Stored data below:

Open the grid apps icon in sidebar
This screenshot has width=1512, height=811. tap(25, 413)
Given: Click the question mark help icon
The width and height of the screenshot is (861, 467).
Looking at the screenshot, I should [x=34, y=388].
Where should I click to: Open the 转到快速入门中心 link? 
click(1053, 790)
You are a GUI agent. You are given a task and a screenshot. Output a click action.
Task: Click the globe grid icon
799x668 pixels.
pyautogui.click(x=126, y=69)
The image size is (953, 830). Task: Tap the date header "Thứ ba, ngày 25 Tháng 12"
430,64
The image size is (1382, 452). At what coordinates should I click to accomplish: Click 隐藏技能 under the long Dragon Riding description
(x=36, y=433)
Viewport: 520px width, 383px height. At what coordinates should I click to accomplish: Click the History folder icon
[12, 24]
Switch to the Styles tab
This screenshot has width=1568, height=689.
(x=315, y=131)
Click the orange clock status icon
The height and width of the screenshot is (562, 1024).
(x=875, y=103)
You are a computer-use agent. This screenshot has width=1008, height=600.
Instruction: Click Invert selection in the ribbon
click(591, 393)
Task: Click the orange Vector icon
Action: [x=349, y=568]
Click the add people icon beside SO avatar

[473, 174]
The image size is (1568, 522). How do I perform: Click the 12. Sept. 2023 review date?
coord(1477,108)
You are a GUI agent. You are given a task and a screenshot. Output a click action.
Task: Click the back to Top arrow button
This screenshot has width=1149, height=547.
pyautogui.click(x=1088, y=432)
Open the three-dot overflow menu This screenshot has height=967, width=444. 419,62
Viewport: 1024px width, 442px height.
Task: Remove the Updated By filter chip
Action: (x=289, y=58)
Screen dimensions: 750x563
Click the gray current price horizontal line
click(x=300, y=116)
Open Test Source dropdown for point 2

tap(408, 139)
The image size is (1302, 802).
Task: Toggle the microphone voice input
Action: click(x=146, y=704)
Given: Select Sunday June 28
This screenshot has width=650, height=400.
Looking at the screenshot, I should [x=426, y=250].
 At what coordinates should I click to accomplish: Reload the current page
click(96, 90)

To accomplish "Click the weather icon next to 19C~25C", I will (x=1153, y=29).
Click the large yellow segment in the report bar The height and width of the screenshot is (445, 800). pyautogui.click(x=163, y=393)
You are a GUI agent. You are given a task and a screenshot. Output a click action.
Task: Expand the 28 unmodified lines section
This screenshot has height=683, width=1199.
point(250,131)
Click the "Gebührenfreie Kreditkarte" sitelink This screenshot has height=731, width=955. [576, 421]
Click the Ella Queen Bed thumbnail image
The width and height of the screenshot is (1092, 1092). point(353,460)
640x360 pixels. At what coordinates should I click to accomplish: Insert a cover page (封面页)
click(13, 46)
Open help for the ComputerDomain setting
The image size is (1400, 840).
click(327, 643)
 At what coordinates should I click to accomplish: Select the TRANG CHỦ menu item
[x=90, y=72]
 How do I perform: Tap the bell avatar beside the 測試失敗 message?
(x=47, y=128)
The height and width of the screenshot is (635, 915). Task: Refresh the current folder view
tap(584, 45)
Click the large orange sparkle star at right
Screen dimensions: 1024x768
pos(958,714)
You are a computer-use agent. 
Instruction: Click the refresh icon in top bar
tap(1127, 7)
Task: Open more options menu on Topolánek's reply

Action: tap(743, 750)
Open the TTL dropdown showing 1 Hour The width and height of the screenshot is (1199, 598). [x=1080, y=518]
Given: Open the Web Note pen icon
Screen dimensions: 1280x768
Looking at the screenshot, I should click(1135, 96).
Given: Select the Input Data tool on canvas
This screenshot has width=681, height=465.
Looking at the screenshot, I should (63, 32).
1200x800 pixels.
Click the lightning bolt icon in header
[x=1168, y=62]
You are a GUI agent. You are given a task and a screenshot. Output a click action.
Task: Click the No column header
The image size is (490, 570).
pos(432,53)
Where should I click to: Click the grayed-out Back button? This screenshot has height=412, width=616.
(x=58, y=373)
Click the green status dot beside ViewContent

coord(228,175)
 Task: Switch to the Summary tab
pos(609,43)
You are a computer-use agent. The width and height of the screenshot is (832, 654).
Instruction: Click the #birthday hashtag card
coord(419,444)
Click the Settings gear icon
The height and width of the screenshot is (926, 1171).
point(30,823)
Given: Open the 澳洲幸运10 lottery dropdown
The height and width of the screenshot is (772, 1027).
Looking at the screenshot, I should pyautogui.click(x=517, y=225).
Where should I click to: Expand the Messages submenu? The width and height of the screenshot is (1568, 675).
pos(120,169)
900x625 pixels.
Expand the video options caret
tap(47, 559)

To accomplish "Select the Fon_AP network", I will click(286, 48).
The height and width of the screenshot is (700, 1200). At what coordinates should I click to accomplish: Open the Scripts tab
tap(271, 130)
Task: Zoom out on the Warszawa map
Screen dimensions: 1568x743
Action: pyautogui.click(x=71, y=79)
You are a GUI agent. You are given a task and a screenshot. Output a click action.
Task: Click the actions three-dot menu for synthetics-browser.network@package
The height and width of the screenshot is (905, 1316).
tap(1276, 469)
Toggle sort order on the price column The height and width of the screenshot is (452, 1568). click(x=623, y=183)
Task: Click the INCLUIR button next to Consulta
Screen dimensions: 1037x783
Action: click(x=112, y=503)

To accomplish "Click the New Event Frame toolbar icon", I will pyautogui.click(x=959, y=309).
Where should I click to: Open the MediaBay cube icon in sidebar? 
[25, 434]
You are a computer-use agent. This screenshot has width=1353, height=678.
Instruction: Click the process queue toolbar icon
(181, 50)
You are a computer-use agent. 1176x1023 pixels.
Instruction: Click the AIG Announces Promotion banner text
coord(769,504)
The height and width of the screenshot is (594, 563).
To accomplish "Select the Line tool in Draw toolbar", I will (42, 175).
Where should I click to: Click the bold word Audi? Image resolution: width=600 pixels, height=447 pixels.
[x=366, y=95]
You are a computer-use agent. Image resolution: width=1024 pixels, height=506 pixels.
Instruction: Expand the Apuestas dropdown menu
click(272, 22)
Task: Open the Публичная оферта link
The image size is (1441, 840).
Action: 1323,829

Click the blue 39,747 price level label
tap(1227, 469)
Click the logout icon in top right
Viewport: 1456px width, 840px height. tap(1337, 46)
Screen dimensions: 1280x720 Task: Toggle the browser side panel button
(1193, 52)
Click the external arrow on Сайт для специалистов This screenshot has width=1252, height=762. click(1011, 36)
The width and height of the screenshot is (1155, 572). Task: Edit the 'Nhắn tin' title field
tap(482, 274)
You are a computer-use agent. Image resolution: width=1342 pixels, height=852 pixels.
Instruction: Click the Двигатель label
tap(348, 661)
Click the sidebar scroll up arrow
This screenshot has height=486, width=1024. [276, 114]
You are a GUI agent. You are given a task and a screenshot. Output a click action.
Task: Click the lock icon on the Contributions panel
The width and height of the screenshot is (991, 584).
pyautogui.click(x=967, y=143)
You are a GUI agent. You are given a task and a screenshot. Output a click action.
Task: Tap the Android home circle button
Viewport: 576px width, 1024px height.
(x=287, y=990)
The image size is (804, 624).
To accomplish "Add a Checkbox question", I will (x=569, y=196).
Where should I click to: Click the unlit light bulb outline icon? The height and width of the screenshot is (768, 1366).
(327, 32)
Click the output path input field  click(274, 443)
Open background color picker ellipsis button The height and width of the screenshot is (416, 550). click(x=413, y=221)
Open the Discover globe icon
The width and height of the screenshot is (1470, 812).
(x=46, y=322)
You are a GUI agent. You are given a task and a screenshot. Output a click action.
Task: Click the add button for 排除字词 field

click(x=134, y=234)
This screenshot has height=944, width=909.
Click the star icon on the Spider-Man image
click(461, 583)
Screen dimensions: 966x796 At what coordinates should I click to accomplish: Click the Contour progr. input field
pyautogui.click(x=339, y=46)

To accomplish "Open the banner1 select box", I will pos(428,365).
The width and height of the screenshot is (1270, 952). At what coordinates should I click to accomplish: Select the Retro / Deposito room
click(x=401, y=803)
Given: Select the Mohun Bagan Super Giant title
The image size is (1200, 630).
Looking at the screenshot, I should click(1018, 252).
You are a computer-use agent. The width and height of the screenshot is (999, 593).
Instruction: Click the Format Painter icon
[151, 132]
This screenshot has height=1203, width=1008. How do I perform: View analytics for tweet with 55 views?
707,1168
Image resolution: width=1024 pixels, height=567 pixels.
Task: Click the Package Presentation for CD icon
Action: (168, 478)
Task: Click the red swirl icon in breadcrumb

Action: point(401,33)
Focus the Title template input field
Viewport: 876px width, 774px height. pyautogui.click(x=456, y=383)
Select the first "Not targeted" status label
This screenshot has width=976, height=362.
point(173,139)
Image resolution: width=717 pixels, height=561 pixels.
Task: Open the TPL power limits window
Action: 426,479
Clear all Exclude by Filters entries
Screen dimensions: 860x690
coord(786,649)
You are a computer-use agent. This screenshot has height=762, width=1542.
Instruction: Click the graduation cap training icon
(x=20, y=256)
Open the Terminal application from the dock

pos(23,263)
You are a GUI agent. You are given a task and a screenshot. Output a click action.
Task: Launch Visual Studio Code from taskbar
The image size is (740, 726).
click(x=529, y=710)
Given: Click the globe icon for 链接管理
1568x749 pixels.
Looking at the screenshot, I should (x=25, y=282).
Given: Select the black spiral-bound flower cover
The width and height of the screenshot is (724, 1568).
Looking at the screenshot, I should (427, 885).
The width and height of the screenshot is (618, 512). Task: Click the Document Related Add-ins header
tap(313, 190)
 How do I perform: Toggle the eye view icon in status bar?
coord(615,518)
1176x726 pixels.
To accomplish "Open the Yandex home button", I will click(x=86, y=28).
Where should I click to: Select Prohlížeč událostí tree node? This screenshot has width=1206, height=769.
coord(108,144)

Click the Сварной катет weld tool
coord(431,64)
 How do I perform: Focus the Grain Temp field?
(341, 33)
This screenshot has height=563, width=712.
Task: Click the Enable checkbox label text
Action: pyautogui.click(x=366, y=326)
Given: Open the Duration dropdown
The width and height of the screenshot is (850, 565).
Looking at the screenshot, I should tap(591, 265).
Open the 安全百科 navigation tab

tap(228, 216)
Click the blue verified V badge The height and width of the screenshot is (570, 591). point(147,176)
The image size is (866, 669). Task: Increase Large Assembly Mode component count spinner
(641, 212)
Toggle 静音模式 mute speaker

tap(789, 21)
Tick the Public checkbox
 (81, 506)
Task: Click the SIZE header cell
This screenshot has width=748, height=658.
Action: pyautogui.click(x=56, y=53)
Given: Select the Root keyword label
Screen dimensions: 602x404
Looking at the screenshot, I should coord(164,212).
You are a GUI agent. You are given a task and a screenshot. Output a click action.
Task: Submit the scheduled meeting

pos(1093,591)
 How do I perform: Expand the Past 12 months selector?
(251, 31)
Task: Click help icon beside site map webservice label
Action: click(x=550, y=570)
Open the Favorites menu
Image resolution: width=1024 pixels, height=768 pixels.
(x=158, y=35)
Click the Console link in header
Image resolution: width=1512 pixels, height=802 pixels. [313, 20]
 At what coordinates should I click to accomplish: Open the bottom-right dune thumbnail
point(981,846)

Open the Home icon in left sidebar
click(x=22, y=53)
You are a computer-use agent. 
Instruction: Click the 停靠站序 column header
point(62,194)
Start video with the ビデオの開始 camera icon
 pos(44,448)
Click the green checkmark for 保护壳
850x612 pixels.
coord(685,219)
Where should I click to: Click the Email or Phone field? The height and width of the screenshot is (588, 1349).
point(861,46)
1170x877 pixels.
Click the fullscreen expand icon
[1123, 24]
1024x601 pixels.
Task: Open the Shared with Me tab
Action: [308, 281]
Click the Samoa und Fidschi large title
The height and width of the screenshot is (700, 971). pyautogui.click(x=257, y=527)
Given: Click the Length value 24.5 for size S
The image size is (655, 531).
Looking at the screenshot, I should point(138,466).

End of Stored data.

Look above for the line holding "Task: Zoom out on the Warszawa map", then set down exactly that line and every line after it up to and including the line holding "has width=1353, height=678.", with nothing else.

**Solution for this problem:**
Task: Zoom out on the Warszawa map
Screen dimensions: 1568x743
Action: pyautogui.click(x=71, y=79)
You are a GUI agent. You are given a task and a screenshot. Output a click action.
Task: Click the actions three-dot menu for synthetics-browser.network@package
The height and width of the screenshot is (905, 1316).
tap(1276, 469)
Toggle sort order on the price column The height and width of the screenshot is (452, 1568). click(x=623, y=183)
Task: Click the INCLUIR button next to Consulta
Screen dimensions: 1037x783
Action: click(x=112, y=503)

To accomplish "Click the New Event Frame toolbar icon", I will pyautogui.click(x=959, y=309).
Where should I click to: Open the MediaBay cube icon in sidebar? 
[25, 434]
You are a computer-use agent. This screenshot has width=1353, height=678.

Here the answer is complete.